In other words, how can we be sure that the patient with the BP of 210/180 and a screaming headache and feeling a bit "off" isn't sent home with a migraine prescription, no one but the MA aware of said BP, and they stroke out in the parking lot.

Usually, interventions in the ED are quicker than what oral meds may or may not be able to be given in a PCP setting. However, if the patient is asymptomatic, then they need to be given a HTN med, and strict follow up....

Specializes in Emergency & Trauma/Adult ICU.
I wish the OP would return and clarify the question. I'm still baffled by what a BP treatment protocol would be in a PCP clinic setting.

Agree - OP's question is really not answerable without some clarification.
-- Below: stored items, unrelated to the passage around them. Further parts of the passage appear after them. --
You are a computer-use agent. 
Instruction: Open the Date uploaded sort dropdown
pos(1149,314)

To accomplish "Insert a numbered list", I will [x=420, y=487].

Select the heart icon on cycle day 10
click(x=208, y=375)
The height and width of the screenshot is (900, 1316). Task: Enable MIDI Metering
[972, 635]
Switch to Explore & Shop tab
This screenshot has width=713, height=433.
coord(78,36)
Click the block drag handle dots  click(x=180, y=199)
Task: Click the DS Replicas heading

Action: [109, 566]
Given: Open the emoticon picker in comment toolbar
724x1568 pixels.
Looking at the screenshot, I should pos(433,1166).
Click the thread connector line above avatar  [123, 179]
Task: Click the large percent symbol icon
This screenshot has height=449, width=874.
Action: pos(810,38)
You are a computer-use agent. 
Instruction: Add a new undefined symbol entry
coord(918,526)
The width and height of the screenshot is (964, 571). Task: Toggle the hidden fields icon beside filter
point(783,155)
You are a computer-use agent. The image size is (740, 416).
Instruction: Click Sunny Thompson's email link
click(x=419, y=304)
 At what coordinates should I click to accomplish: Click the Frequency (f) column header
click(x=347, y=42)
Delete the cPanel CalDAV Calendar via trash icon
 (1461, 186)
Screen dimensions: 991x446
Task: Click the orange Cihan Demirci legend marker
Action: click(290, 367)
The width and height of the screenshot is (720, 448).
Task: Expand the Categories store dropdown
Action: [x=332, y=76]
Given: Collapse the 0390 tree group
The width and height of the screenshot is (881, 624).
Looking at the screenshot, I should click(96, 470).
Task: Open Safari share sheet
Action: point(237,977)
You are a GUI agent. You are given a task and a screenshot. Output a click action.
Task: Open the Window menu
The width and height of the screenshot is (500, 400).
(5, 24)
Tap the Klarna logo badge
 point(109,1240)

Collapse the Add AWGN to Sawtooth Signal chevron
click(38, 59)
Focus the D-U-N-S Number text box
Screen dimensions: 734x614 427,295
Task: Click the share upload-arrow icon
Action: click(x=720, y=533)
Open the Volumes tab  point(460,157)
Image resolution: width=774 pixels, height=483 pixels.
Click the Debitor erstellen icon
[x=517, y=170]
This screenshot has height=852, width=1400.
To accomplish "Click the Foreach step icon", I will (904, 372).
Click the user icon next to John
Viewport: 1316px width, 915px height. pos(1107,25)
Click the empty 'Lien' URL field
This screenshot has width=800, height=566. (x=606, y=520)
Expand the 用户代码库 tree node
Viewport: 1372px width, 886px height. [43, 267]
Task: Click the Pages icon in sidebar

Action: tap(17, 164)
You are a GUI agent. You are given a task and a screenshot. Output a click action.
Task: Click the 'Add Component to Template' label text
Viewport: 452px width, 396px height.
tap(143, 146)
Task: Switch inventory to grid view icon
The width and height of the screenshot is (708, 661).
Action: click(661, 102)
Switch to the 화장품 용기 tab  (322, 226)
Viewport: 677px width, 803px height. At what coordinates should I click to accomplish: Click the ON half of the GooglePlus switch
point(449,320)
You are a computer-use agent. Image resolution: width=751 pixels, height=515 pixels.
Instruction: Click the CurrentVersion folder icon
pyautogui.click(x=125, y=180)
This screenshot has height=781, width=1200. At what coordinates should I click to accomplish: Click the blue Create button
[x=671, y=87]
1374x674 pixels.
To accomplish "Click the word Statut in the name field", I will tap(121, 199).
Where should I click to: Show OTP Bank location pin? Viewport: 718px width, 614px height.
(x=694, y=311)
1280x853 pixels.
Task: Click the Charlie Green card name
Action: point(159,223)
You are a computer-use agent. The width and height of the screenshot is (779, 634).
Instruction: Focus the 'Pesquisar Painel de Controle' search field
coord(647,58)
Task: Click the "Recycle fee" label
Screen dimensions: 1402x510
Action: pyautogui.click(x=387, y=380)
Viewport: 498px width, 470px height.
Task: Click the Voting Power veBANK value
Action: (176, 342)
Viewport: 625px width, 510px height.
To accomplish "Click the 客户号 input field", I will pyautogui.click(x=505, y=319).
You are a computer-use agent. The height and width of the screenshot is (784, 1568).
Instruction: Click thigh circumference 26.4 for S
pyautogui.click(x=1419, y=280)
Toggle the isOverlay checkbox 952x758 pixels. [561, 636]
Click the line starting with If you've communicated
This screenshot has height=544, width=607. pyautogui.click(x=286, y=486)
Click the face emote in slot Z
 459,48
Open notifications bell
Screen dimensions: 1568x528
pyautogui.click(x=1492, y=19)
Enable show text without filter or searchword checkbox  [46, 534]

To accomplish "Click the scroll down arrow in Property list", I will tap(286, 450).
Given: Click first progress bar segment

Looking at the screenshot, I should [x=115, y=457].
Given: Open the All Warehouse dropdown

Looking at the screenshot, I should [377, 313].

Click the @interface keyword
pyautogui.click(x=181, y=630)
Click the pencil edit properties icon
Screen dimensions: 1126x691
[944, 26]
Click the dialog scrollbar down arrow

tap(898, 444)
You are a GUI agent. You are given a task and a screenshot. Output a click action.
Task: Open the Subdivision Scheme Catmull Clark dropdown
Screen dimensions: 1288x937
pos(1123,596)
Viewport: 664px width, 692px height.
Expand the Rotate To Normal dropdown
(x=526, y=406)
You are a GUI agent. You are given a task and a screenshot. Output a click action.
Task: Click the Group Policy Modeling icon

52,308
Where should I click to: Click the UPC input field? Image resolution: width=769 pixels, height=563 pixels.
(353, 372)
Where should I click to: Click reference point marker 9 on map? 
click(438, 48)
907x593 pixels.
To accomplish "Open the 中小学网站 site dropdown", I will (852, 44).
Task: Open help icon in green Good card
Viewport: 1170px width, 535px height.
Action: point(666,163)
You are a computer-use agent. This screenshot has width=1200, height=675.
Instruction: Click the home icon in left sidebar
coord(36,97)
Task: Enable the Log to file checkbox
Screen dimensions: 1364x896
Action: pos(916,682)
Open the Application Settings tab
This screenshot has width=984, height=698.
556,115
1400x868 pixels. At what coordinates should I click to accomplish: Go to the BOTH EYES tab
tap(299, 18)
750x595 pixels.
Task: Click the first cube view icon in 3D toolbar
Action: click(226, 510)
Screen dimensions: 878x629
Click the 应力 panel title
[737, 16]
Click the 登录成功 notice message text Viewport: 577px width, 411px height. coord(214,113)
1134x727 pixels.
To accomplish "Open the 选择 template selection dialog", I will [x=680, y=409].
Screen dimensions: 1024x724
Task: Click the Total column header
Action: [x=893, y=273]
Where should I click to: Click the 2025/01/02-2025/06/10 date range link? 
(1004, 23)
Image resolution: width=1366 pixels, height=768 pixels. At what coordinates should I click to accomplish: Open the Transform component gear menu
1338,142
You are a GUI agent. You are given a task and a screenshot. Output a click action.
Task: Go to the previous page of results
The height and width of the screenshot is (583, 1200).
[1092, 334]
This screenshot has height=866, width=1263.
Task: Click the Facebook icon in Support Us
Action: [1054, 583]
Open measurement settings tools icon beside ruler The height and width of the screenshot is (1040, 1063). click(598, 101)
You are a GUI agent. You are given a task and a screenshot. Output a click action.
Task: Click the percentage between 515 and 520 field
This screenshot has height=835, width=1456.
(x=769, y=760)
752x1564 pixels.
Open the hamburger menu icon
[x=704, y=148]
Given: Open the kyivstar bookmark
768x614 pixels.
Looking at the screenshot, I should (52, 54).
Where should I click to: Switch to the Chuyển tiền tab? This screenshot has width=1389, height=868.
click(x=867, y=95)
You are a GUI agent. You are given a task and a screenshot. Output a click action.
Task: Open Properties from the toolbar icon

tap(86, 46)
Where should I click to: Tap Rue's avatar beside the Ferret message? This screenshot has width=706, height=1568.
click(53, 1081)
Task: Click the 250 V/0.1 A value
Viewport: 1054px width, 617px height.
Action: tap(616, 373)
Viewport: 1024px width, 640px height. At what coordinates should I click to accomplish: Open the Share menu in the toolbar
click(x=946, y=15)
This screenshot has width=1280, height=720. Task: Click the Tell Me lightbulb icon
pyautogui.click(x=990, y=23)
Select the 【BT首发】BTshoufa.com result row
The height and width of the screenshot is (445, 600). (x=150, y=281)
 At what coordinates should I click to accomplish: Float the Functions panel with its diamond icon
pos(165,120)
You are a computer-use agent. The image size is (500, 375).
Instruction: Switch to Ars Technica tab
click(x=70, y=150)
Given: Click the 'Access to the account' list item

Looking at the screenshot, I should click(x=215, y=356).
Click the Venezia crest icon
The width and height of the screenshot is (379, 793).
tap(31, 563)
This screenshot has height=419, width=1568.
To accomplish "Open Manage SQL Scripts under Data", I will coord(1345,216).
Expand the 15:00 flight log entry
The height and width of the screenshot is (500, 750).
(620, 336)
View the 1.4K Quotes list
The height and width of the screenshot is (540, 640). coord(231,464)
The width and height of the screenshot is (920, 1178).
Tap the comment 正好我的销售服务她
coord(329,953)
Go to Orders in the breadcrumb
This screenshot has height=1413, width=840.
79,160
OP did note this is a specialty provider's office, not a PCP. From the wording, I wonder if they did not routinely obtain vitals until this recent change in process.

Specializes in Foot care.

OP here, I'm sorry to post and run, that wasn't my intention. I've never worked in a Dr's office before and it is a specialty office, not primary care and certainly not a cardiology office. It is relatively recent that the practice has been taking BP on its patients, though this was instituted before I was hired. We are so busy that I basically run in the door in the morning and we don't stop running until we're out the door an hour late in the evening.

Assuming for this post that a patient exhibits a "high" BP reading, denies symptoms and exhibits no signs, what do you do? And, do you use the American Heart Association's category definitions for normal, pre-HTN, HTN Stage 1, HTN Stage 2, and HTN Crisis?

I want to know what you do in your office, I'm not asking anyone to tell me what I should do in my office. Does this help?

Specializes in CCRN.

When I worked at a doctor's office, we would simply report it to the doctor along with any symptoms the patient was having. Most times, they would have us recheck it toward the end of the appointment to see if it came down. As far as using the AHA definitions, we had no reason to do that as that was for the doctor to decide as it is a medical diagnosis, not a nursing one. It's good to know the information, but nurses are not the ones that make the call to say the patient is in that stage.